The story of what happened next, on Feb 1 is written in detail in the cafe forum (WetCanvas! > The Town Center > Café Guerbois > What a difference a day makes!!!) but in brief:
A couple visited the gallery, bought 4 paintings and commissioned at least 6 more - maybe 8, maybe more!!!
For me, that is my next 8 months work, with guarenteed income for that time.

Coincidence???? I think not!
It sure taught me a lesson about hanging in there and believing.
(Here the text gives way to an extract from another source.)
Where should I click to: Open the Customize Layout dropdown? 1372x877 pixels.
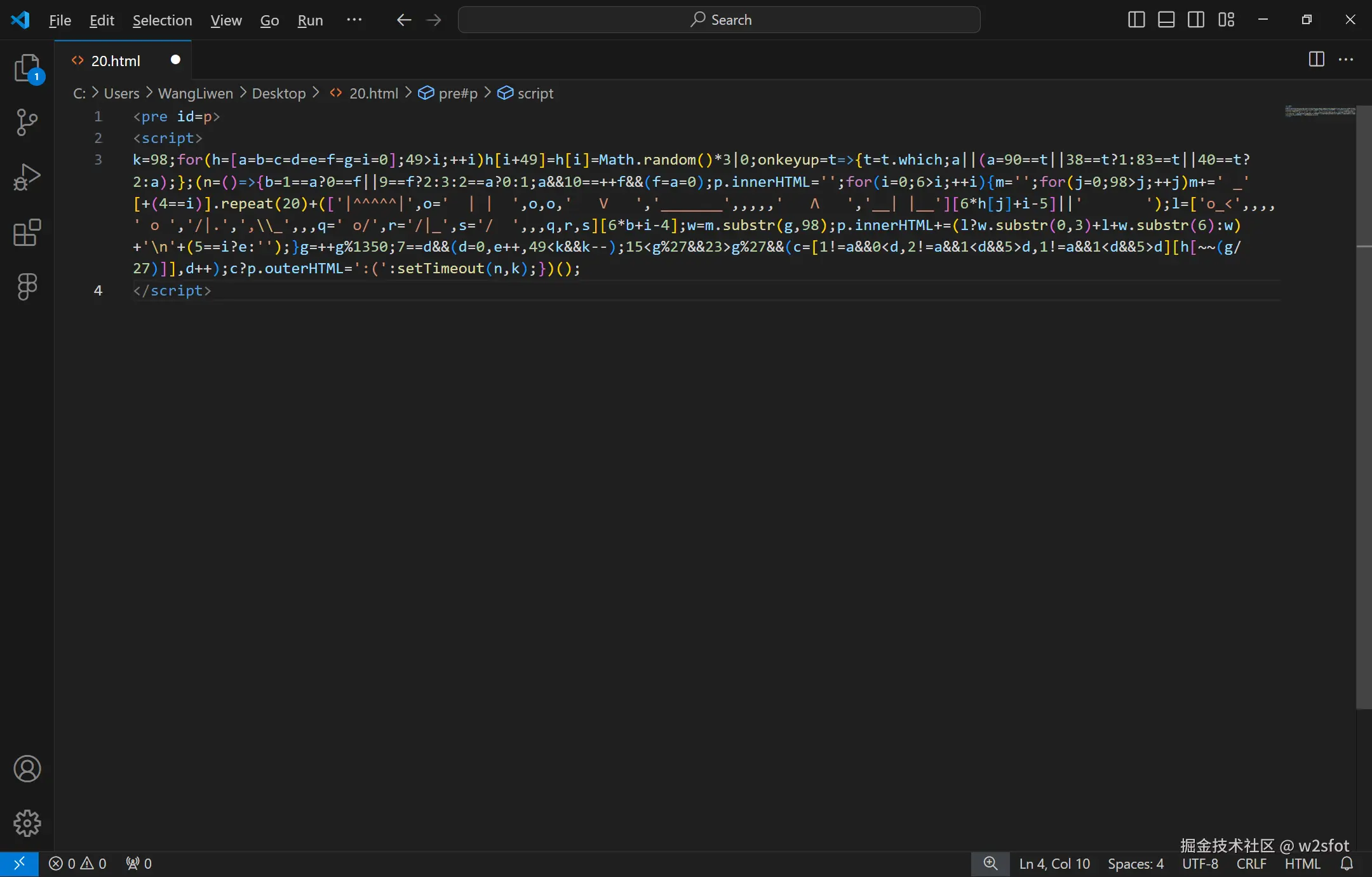tap(1227, 20)
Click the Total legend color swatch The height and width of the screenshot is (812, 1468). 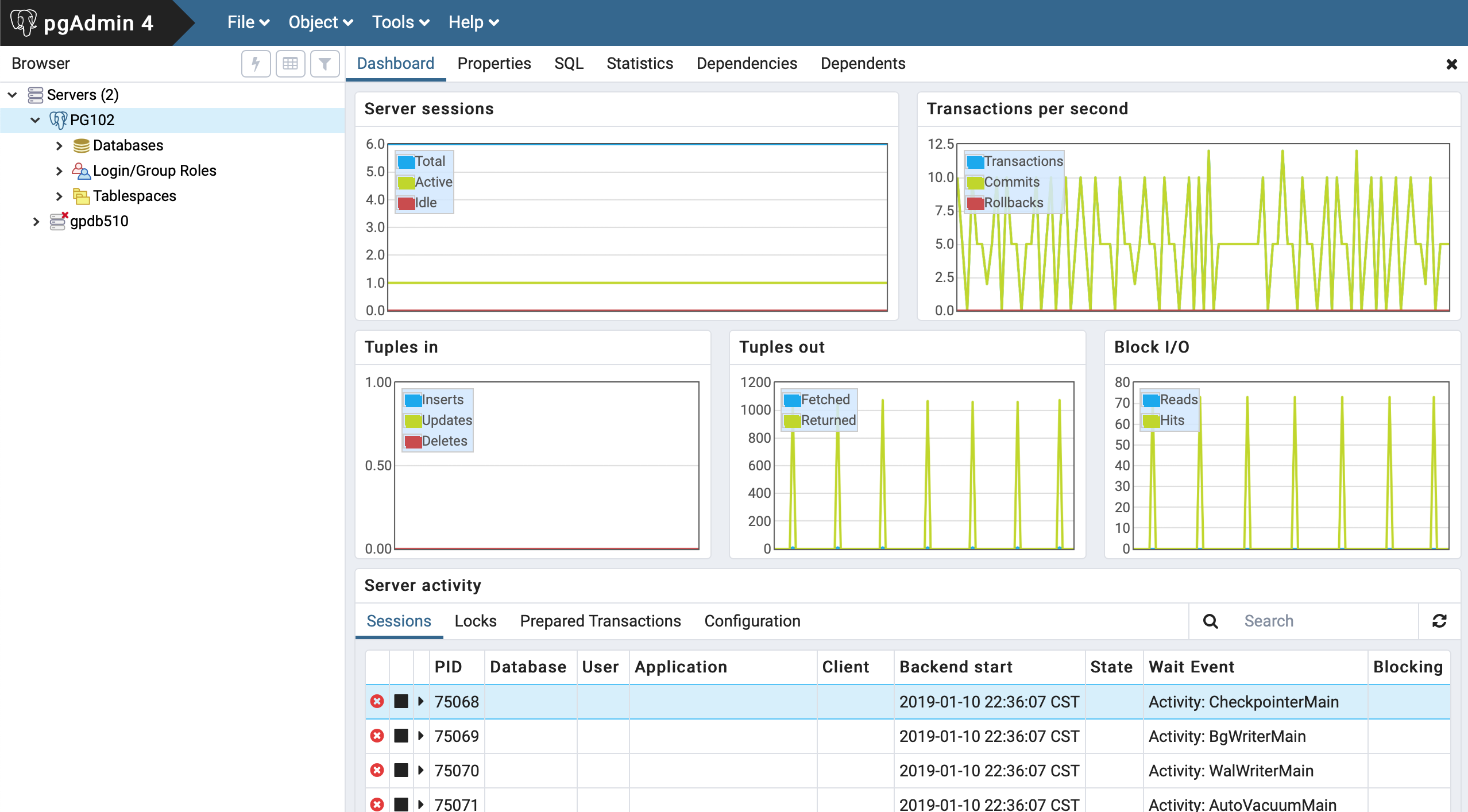pyautogui.click(x=406, y=162)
I know I had lost touch with something vital in my life and it sure took its toll untill I got back on track

So the moral of the story is NEVER GIVE UP :D
You never know when things will turn around.


Cheers
Minky

PS - I sold 2 more paintings today!!! - unbelievable!

Gypsy Baubo
02-03-2003, 08:47 AM
Incredible, Minky! That is so inspiring.

Keep your fingers crossed for my book.......

Taminka
02-03-2003, 05:04 PM
Am sending you energy Gypsy. You are right about not sharing with the wrong people.
My husband is also getting back to writing a book which he started a few years ago. If we can both follow our creative dreams side by side - what a blessing.
Keep us posted about your progress Gypsy. You know you have heaps of support at WC

Cheers
Minky

flower
02-06-2003, 01:13 PM
Hello there,

Reading these mails have brought tears to my eyes, the courage you`ve all had is amazing,

I`ve fought myself with so many problems, amongst them the loss of my daughter when she was 23, she had 2 children, who came to me in Germany and I became a mum overnight at 43, my granddaughter is 12 she`s still here, my grandson eventually went back to england to his father, I love her to bits, but she has learning problems that we have to deal with,

I`d always worked had my own businesses etc and then about 2 years everything hit me at once, I couldn`t keep appointments, I was depressed and in the end I went into a clinic, that`s where I started to paint, through theraphy, and I loved it, now I have time for myself I don`t want to work again, I`m on my own too much, but since I found WC and another website I`ve found new friends and heaps of encouragement, I`ve never heard of this book but I`m sure it must be very inspiring when I hear your comments, thankyou for sharing your life experiences

Striver
02-07-2003, 04:58 AM
Hi all, have been away for some time and am so pleased to see the TAW chat is still going. I completed the 12 weeks morning pages before Xmas, found it good therapy, sort of having a mental wash and getting rid of some rubbish. Also found I was planning my day better. No improvement on the art side but lots on the getting through the day side. That alone is worth while so will continue that together with the affirmations daily. Good value for me. Nice to read your views, thanks all for sharing, feels I am not alone.
God Bless and positive thoughts to you all.
Regards Les

yahooserious
02-08-2003, 10:05 PM
I just went to Amazon.com and bought the book. While searching for The Artist's Way, I found references to Thread of Gold and I'm planning to buy it soon.

I would like to thank you all for your comments about both these books. I think I'm at a place in my life when they would help me a great deal.